Liquidity overhang evident from reverse repo mop-ups


Ample liquidity

High liquidity has impacted 91-day T-bill auctions.

Cut-off yield is down 33 bps to 7.02 per cent.

FII inflows during the last 3 days have been $232 m.


C. Shivkumar

Bangalore, Jan. 3 With liquidity overhang returning to haunt the money markets, the Reserve Bank of India is likely to restore the market stabilisation Scheme (MSS).

The overhang was evident from Thursday’s Liquidity Adjustment Facility (LAF) auction. At the LAF auction, there were 38 bids for the Reverse Repurchase Window of the RBI. The amount mopped up was Rs 40,630 crore. Reverse repos implied sale of securities to banks and other eligible entities for removing excess liquidity from the banking system. Besides, the high liquidity also impacted the 91-day T-bill auctions. The cut-off yield dropped to 7.02 per cent, down 33 basis points from last week’s 7.35 per cent.

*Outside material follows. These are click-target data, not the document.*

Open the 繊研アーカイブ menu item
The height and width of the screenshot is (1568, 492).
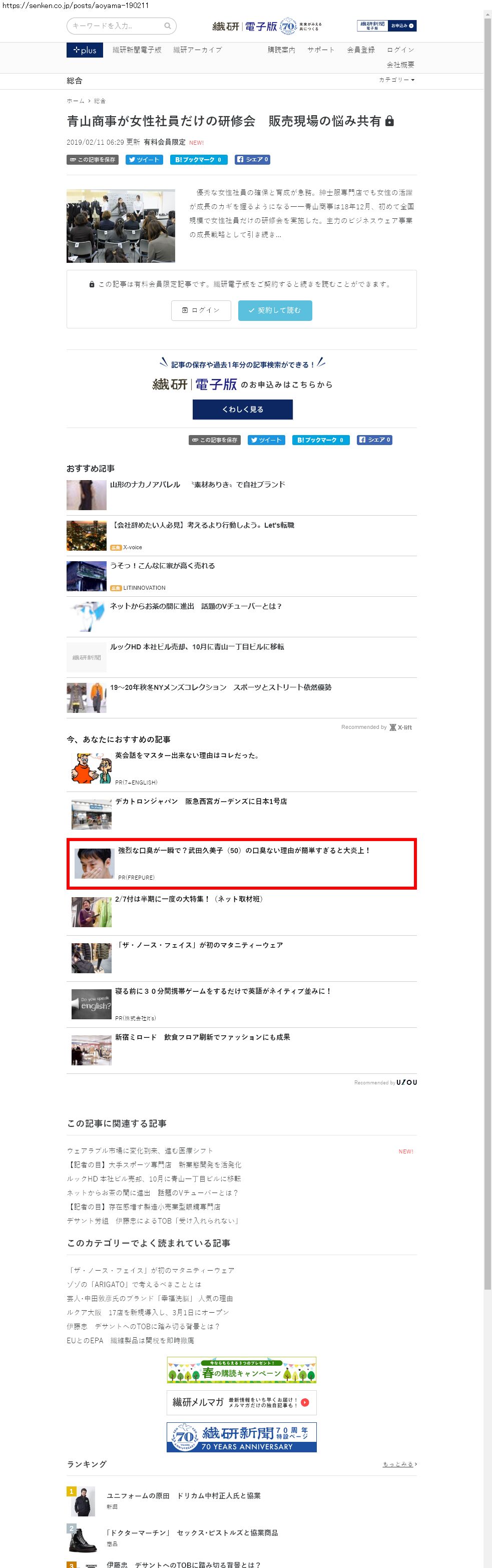tap(197, 50)
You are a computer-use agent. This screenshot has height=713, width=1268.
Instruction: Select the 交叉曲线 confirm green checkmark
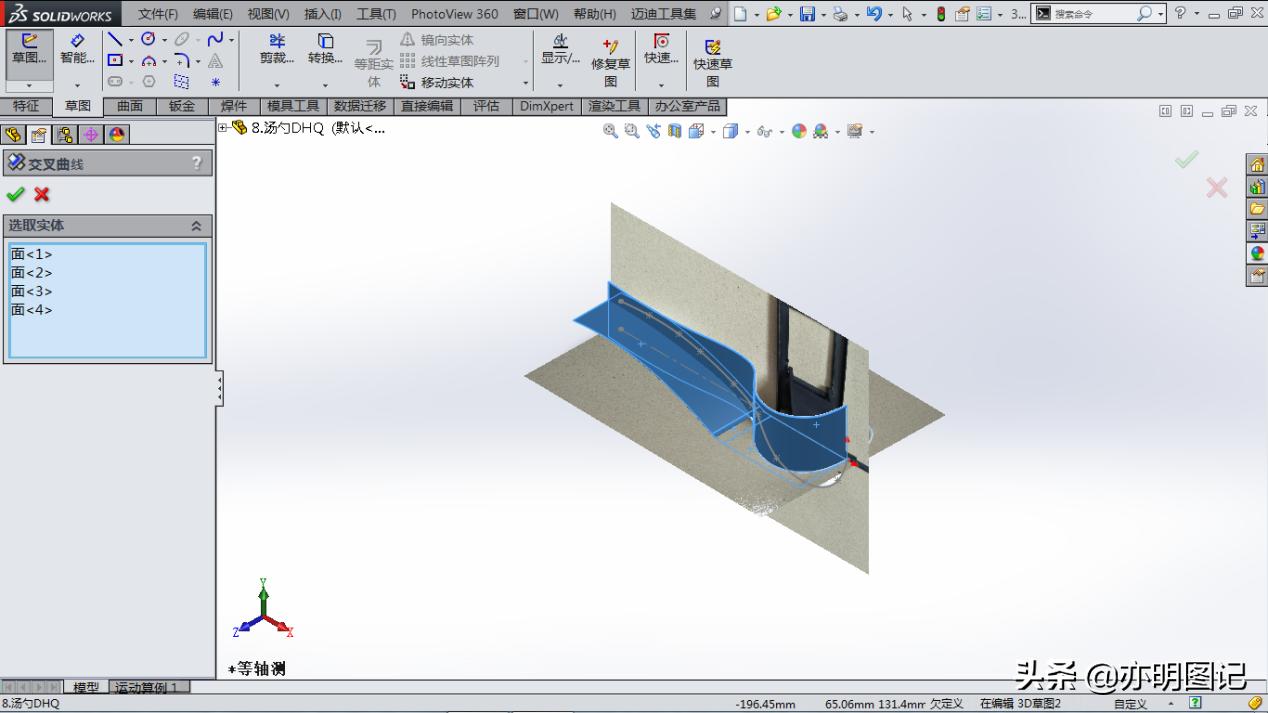[16, 195]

The MSS was discontinued from December 12, 2007, when liquidity tightened. This was partly on account advance tax payments. Typically, ahead of advance tax payments liquidity tends to tighten. Besides, during the last calendar month of the year foreign institutional investors also book profits and repatriate earnings, contributing to a tightening of liquidity.

FII inflows resume

FII inflows have since resumed. Since the beginning of this month, inflows amounted to $232 million. Bankers said that they were now expecting the RBI to begin its MSS operations soon if this trend continued. The RBI since the middle of last month has stayed away from any interventions in the foreign exchange markets and was partly contributing to the liquidity build up.

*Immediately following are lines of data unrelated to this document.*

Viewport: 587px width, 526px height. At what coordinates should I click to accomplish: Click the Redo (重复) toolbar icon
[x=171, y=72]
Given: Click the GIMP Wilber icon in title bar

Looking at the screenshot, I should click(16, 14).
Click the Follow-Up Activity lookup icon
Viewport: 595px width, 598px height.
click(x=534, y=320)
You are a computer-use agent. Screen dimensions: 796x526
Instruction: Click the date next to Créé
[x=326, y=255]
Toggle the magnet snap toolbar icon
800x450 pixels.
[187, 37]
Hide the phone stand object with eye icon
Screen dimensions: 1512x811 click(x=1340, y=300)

However, ICICI Bank’s Chief Economist, Dr Samiran Chakraborty, said, “It is too early to gauge the liquidity overhang. The current liquidity is also on account of redemptions of securities and coupon payments.”

Coupon payments

Coupon and redemption payments together are estimated at a little over Rs 39,000 crore for the remaining part of the financial year. Besides, some of the advance tax payments have also returned into the banking system, adding to the pressure on liquidity. In fact, the actual Government borrowings estimated for the remaining part of this financial year is only Rs 19,000 crore.

But the liquidity situation was expected to be further aggravated in the coming months. This was partly from inflows from East Asian institutional investors. These include funds from Japan and Korea, who have traditionally parked their reserves only in dollar denominated securities. But yields on dollar securities are barely 4.5 per cent for 30-year paper and 3.85 per cent for 10-year paper. Indian markets offer yields that are far higher. In addition, there was the benefit of exchange rate appreciation that multiplied the returns.

It was to sterilise such flows that the RBI would restore the market stabilisation auctions. The RBI already has a limit of Rs 2.5 lakh crore for MSS for the current year, with a threshhold level for revising the limit at Rs 2.35 lakh crore. The outstanding MSS securities till December 21 were Rs 1.63 lakh crore. This left the RBI with considerable flexibility to intervene using the MSS, bankers said.